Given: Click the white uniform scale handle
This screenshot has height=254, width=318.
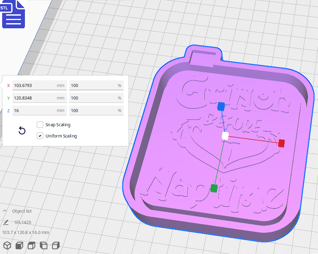Looking at the screenshot, I should tap(224, 137).
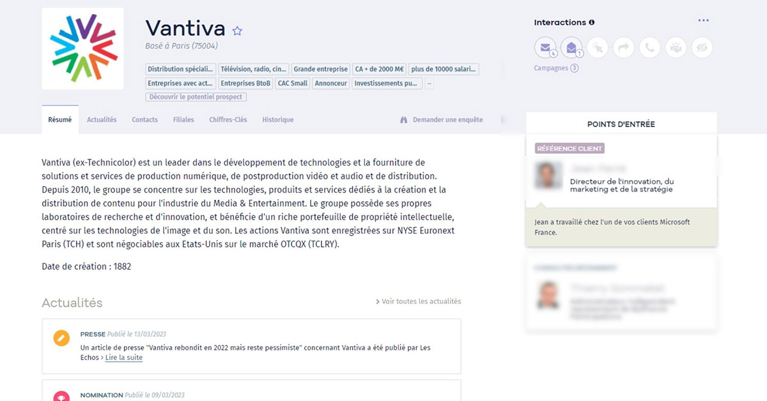Screen dimensions: 767x401
Task: Click the opened emails interaction icon
Action: point(571,47)
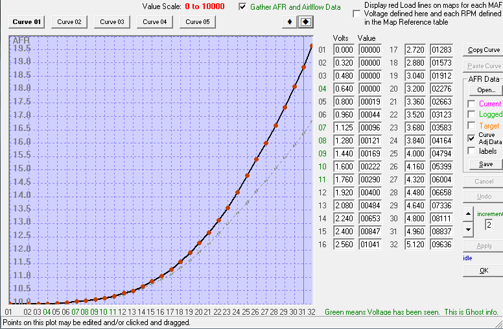Tick the Logged AFR data checkbox
Screen dimensions: 503x329
coord(471,115)
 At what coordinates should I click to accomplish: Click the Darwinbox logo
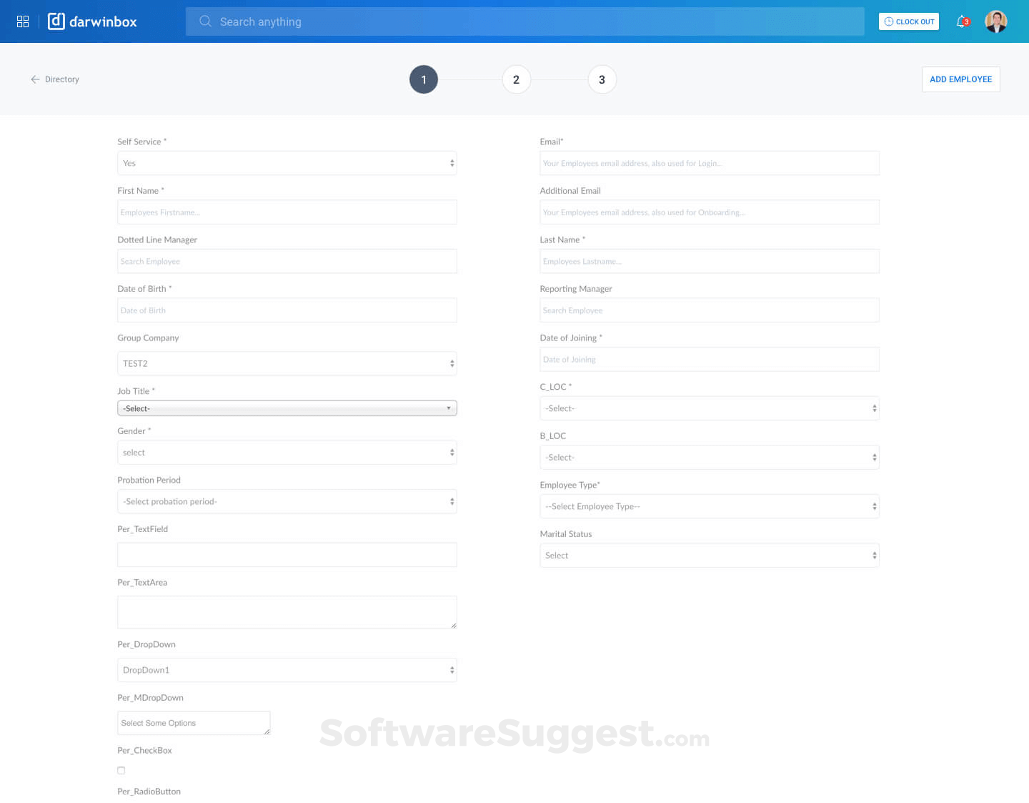click(92, 21)
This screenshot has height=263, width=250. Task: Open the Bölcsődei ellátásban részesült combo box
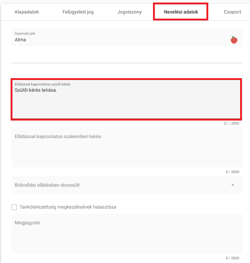click(x=127, y=185)
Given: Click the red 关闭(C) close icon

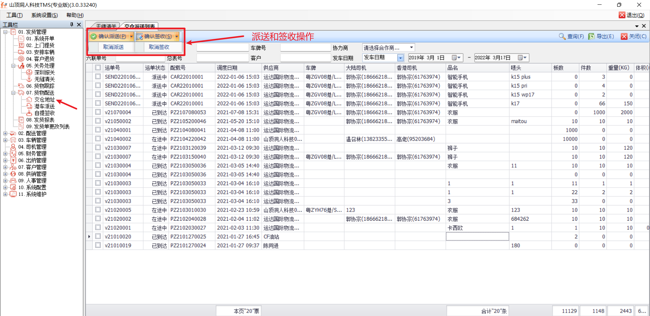Looking at the screenshot, I should click(x=624, y=36).
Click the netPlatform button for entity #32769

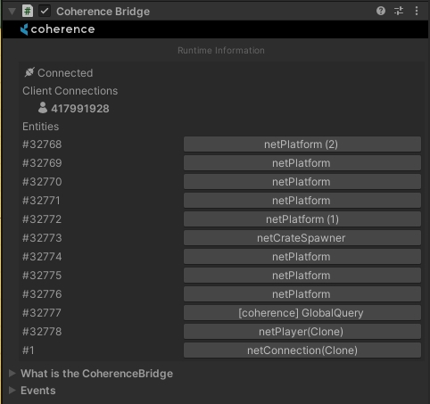[x=302, y=163]
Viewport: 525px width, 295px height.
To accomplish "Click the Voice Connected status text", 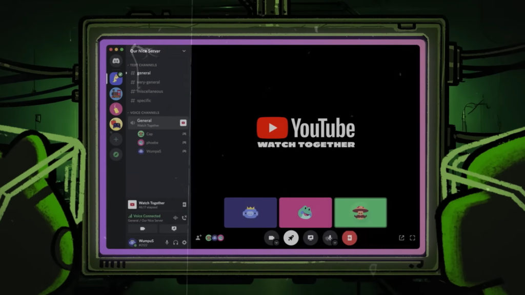I will pyautogui.click(x=147, y=216).
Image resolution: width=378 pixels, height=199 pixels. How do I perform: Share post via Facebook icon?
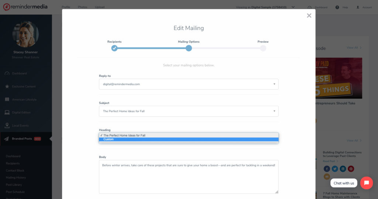pos(326,169)
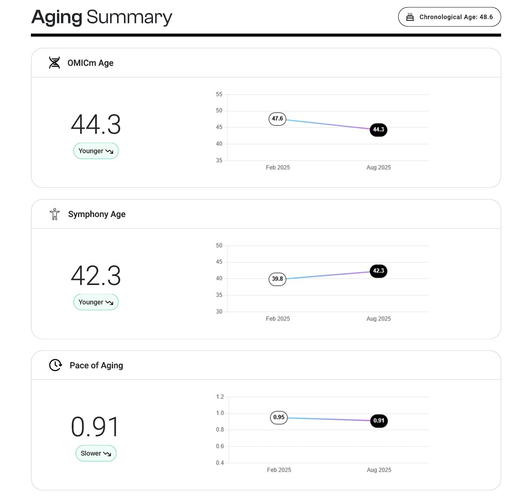Select the 39.8 data point on Symphony chart
This screenshot has width=532, height=499.
point(277,279)
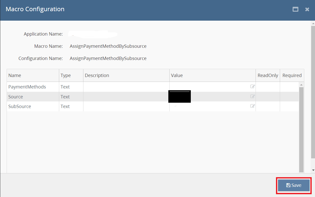Close the Macro Configuration dialog
Viewport: 315px width, 197px height.
(307, 9)

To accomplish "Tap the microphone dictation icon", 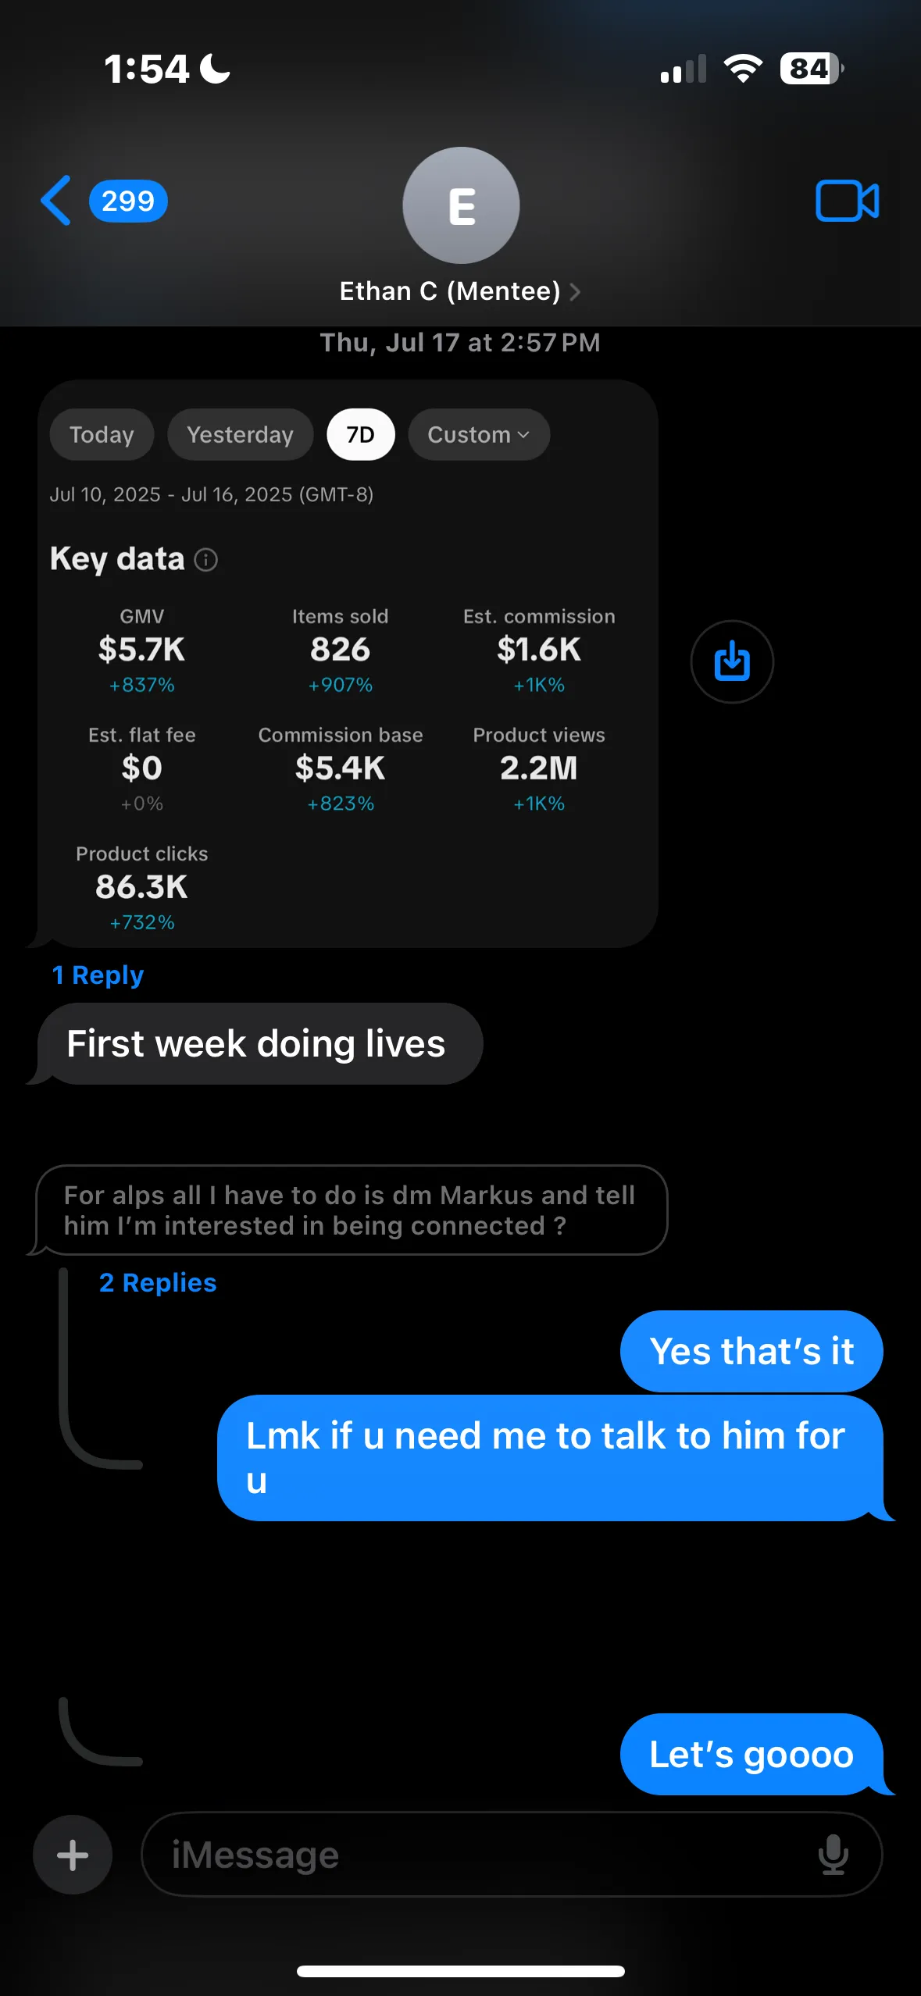I will [833, 1855].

---

■ What to produce
Above are some entries. Restate word for word the lines from the one holding "Given: Click the red 关闭(C) close icon" through the one holding "Viewport: 525px width, 295px height.", but not the pictures.

■ Solution for this exercise
Given: Click the red 关闭(C) close icon

Looking at the screenshot, I should click(x=624, y=36).
Click the netPlatform button for entity #32769

[x=302, y=163]
Viewport: 525px width, 295px height.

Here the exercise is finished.